# Dollarama (in Canada)



## Kerimonster (Sep 10, 2009)

I love the Dollarama! Did you see the "blood" syrup candy that comes in a bag that looks like an IV (with the tube attached)? I can't imagine somebody actually drinking the whole amount of syrup you get, but they're so cool I had to get a few. I think i'll be using them as fun prizes


----------



## hurricanegame (Oct 13, 2006)

I've been going there for Halloween props for a few years now..this year they've definately expanded their selection..if you visist your local "Halloween shops", Walmart etc you'll find they charege a dollar more or even in some cases 5 dollars or more than the Dollarstores for the same props..the dollar store is a must for the "small" haunt items such as "spooky cloth" and other stuff..what did you pick up? Post pictures!!


----------



## hurricanegame (Oct 13, 2006)

Oh and Mighty, where are you from in Ontario the GTA? Or outside..I reside in the same province as well..


----------



## tamster (Jul 27, 2009)

I have to agree, I love Dollarama, but I think that this year has been a bit more halloween items. I live in Ontario, Canada


----------



## mightyghost (Oct 19, 2008)

Hurricane, I live outside of the GTA, about an hour's drive north of Toronto. I didn't see the blood syrup but I'll keep an eye out for it next time I go.


----------



## hurricanegame (Oct 13, 2006)

Mightyghost that's cool I reside west of Toronto..what is blood syrup?

I'm going to the Dollarstore in October just in case I need any last minute things..for now I'm focusing on spending the big dollars on some items that will be on shevles in October..October needs to hurry up..lol..I can't wait for Halloween..


----------



## Kerimonster (Sep 10, 2009)

I took a quick picture of the IV blood syrup bags so you guys could see how fun they are! 










For $1.50, I think they're a steal of a deal.


----------



## XandonX (Sep 16, 2005)

yeah i love dollarama...its very underrated for all the small stuff! 
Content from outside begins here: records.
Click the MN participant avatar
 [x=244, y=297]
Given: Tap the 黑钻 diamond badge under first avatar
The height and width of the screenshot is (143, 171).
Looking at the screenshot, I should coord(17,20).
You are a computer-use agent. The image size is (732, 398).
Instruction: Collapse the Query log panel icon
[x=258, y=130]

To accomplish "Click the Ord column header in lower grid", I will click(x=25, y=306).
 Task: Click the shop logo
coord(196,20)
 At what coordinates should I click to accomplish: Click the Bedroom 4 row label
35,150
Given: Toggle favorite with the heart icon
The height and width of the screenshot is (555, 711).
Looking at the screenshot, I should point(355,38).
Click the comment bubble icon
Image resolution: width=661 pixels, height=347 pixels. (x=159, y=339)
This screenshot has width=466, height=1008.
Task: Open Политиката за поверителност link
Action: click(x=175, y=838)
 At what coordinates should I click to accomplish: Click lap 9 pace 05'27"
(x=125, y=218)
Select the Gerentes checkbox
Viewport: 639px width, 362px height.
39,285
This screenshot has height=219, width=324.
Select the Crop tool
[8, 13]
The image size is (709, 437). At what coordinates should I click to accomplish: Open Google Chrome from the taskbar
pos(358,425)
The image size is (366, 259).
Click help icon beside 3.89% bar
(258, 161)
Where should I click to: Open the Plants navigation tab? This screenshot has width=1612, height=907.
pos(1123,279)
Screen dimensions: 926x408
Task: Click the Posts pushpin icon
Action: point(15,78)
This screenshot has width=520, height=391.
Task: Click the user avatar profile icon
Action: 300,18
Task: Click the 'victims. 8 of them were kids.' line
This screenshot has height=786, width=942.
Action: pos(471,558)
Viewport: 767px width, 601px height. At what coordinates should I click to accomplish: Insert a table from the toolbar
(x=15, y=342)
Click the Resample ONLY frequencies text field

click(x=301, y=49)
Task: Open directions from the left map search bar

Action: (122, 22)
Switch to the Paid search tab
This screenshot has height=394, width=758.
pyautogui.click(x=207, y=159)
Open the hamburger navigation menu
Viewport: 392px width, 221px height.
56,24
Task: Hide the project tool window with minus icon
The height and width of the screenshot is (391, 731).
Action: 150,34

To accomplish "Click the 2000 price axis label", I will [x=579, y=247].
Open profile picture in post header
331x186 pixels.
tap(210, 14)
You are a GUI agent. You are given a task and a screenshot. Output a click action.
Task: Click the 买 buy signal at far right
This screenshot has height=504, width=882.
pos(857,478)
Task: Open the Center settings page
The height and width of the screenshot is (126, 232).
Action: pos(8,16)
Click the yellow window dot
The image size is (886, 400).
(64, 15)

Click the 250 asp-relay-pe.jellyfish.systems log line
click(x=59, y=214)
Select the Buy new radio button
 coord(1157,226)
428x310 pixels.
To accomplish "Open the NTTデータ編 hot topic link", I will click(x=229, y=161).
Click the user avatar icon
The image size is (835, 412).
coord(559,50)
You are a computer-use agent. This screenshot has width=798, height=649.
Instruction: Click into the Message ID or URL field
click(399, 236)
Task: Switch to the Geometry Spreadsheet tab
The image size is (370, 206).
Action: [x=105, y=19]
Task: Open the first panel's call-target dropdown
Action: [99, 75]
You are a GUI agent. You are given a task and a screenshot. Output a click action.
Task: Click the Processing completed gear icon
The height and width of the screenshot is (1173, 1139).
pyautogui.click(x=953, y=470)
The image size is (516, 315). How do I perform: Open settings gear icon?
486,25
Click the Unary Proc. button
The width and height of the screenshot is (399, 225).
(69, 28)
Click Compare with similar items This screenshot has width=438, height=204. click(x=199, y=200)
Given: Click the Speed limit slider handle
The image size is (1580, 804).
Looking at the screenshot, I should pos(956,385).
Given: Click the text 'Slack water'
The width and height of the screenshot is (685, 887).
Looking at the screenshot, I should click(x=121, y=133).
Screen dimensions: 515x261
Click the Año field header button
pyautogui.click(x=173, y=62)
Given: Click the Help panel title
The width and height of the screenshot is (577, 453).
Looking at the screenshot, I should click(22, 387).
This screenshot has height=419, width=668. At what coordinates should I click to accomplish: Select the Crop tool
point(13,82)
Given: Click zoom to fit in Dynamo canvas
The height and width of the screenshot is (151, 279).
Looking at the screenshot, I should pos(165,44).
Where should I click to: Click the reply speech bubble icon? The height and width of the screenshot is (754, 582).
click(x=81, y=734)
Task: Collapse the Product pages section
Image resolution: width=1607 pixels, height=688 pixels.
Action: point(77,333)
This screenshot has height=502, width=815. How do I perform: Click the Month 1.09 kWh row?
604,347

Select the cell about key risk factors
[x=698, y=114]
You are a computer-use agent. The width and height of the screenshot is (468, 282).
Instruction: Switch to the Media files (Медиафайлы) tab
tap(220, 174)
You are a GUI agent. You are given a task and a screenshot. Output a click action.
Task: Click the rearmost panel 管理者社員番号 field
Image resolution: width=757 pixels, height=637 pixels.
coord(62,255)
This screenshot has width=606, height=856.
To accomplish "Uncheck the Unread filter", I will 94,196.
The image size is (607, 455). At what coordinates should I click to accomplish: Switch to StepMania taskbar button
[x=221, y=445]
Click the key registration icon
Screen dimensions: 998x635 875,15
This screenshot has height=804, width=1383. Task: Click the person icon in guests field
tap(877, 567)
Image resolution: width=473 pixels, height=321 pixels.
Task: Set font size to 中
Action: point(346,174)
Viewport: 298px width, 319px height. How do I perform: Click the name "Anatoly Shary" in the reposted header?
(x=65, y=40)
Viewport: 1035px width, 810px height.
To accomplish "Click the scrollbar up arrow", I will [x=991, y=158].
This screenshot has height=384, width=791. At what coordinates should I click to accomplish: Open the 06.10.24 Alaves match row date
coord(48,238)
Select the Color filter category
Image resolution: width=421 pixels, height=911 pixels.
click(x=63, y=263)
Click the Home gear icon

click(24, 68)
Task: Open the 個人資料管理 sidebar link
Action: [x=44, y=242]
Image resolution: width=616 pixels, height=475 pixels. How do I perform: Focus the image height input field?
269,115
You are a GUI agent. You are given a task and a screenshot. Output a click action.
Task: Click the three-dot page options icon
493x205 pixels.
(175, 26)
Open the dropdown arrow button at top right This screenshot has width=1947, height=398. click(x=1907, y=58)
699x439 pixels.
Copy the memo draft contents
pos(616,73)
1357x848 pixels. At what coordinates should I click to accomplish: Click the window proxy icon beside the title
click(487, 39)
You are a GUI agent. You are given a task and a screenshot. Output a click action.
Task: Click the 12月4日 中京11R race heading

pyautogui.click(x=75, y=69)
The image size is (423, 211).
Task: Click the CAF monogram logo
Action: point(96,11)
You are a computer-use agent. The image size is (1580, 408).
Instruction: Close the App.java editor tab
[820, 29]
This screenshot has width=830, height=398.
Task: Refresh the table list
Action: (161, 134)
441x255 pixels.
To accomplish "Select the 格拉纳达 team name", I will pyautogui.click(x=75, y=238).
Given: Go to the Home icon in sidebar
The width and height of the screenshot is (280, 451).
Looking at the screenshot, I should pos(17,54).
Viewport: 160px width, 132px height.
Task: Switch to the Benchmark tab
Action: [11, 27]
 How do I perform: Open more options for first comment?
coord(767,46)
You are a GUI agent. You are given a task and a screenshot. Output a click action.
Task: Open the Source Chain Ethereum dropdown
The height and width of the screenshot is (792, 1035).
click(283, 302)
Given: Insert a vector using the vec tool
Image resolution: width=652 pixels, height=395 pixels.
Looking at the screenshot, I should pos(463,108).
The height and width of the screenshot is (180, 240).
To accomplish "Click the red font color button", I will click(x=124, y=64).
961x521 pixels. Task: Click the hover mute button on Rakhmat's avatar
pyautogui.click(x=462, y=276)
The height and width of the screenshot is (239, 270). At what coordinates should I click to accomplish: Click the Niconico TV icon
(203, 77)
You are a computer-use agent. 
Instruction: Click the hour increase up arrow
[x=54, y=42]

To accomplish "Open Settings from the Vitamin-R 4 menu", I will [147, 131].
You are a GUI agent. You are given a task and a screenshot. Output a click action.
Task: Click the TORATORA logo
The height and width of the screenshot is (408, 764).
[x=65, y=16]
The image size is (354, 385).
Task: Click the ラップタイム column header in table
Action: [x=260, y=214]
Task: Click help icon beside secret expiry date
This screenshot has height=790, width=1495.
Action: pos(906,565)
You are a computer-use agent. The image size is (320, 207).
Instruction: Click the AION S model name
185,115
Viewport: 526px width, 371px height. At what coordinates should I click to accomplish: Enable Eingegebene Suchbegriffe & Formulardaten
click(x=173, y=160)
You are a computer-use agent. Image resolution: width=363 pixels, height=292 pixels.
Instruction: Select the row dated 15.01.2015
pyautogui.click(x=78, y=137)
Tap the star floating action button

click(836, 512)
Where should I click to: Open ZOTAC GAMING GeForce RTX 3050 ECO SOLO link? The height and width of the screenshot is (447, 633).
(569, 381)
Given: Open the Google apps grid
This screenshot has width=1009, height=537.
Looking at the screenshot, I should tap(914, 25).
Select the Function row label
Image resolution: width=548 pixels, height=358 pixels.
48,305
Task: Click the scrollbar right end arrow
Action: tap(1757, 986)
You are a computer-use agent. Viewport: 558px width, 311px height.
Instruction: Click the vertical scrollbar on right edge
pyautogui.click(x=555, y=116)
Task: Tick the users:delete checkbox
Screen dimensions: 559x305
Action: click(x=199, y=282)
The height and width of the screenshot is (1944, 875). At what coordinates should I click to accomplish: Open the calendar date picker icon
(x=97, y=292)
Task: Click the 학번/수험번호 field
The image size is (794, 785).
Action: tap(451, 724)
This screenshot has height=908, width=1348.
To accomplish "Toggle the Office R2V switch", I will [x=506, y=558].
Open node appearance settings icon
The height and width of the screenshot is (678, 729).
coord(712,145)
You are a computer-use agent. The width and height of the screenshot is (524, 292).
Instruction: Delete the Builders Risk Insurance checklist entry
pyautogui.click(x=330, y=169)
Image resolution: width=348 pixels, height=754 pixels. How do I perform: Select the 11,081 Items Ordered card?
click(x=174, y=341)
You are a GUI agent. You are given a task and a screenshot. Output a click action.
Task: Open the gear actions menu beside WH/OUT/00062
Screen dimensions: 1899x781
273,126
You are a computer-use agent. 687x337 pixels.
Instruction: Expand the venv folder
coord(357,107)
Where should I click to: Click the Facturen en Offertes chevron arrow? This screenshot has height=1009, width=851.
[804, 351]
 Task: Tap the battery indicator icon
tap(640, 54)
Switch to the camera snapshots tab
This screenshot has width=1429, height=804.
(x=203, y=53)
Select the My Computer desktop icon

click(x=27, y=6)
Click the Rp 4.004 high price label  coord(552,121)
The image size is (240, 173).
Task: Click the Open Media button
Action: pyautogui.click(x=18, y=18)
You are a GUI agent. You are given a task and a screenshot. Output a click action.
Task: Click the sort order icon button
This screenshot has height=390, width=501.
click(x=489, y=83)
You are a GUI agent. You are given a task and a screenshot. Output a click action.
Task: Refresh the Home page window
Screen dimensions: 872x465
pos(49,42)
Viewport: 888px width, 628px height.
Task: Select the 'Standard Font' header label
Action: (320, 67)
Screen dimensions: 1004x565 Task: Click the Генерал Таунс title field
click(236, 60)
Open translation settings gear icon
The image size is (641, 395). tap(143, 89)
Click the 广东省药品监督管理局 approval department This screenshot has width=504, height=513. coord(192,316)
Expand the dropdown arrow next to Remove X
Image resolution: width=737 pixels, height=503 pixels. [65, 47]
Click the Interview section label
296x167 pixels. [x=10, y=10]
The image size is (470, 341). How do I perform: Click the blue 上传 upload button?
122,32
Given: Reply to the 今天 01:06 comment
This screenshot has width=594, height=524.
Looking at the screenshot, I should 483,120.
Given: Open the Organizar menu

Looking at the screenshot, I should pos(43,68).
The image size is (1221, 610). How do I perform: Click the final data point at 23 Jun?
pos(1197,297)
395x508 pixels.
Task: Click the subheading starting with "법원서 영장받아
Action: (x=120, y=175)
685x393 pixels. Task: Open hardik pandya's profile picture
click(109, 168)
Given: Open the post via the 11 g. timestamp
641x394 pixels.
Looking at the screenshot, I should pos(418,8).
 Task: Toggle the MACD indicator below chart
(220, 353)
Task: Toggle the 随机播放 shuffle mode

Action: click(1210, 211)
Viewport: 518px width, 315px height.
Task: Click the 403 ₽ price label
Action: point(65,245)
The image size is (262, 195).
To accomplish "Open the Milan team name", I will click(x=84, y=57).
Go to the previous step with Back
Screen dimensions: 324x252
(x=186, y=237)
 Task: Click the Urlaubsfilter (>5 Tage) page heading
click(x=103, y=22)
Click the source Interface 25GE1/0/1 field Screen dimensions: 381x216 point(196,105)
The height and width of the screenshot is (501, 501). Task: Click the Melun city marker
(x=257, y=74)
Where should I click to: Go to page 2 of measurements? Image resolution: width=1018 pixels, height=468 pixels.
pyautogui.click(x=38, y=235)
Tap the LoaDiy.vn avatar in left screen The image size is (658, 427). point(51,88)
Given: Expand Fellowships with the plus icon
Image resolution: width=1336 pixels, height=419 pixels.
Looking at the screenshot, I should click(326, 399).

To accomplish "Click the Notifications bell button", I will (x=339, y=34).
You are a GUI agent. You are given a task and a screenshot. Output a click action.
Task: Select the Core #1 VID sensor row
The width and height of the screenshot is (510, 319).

I plan on doing a huge arch-way all made of broomsticks tied together, and was planning on going to Dollarama to see what I could get.


----------



## a witch from canada (Jul 13, 2005)

they have a much better selection this year compared to prior years, i bought so much stuff there this month ....


----------



## WickedBB70 (Aug 23, 2007)

I agree with you guys... Went there yesterday and got back with $40 worth of things.... They have great accessories - that's what I like...


----------



## mightyghost (Oct 19, 2008)

Perhaps the reason they have so many items this year is because now they carry things priced more than $1. Most decorations were between $1-2.


----------



## Boo Baby (Oct 7, 2008)

I just went in there and bought a bunch of stuff. I as well was very impressed with the selection. Can't wait until Halloween party!!


----------



## frenchy (Dec 16, 2007)

Ok i like the blood sirop and thanks now i have to go there tomorrow need to see what they have in Hamilton .
Frenchy


----------



## hurricanegame (Oct 13, 2006)

Boo Baby!! said:


> I just went in there and bought a bunch of stuff. I as well was very impressed with the selection. Can't wait until Halloween party!!


Yeah that is how I feel, I'm going back there again..maybe this weekend..where is the party, we'll crash it ; ) 

Haha, j/k..


----------



## Mistress of the Abyss (Sep 21, 2007)

I actually went to the dollar store yesterday and was amazed with all the products they had.I got a bunch of stuff! I made a care package to send off to a friend and kept some things for myself. They had a skeleton in a cage there for a 1.25$ and they had the same thing at Wal-Mart for 9.99$!! 

I also got 2 sets of chains for 2$ when they were 8$ at Wal-Mart! At this rate I don't think I'll ever go to Wal-Mart agaain lol!

Post pics of your findings and I'll take some too k? Oops I forgot to take pics of my care package before I sent it off.


----------



## Ghostly Duo (Aug 6, 2007)

I agree they have amazing stock!! It's like each year they get better and better!! I grabbed a few blood bags, some Halloween garland, mini pumkin candles, and a bunch of plates, plastic pumpkin bowls and such for my little pumkins birthday party!! 
I will be going back soon to collect more!!


----------



## Boo Baby (Oct 7, 2008)

XandonX said:


> yeah i love dollarama...its very underrated for all the small stuff!
> 
> I plan on doing a huge arch-way all made of broomsticks tied together, and was planning on going to Dollarama to see what I could get.


Actually when I was in there the other day they did have broomsticks. I was decorating my living room tonight and tried cheesecloth for the first time, gonna have to buy more of that stuff. I'll put it everywhere! 

Sure Hurricane, you can come crash anytime!! lol


----------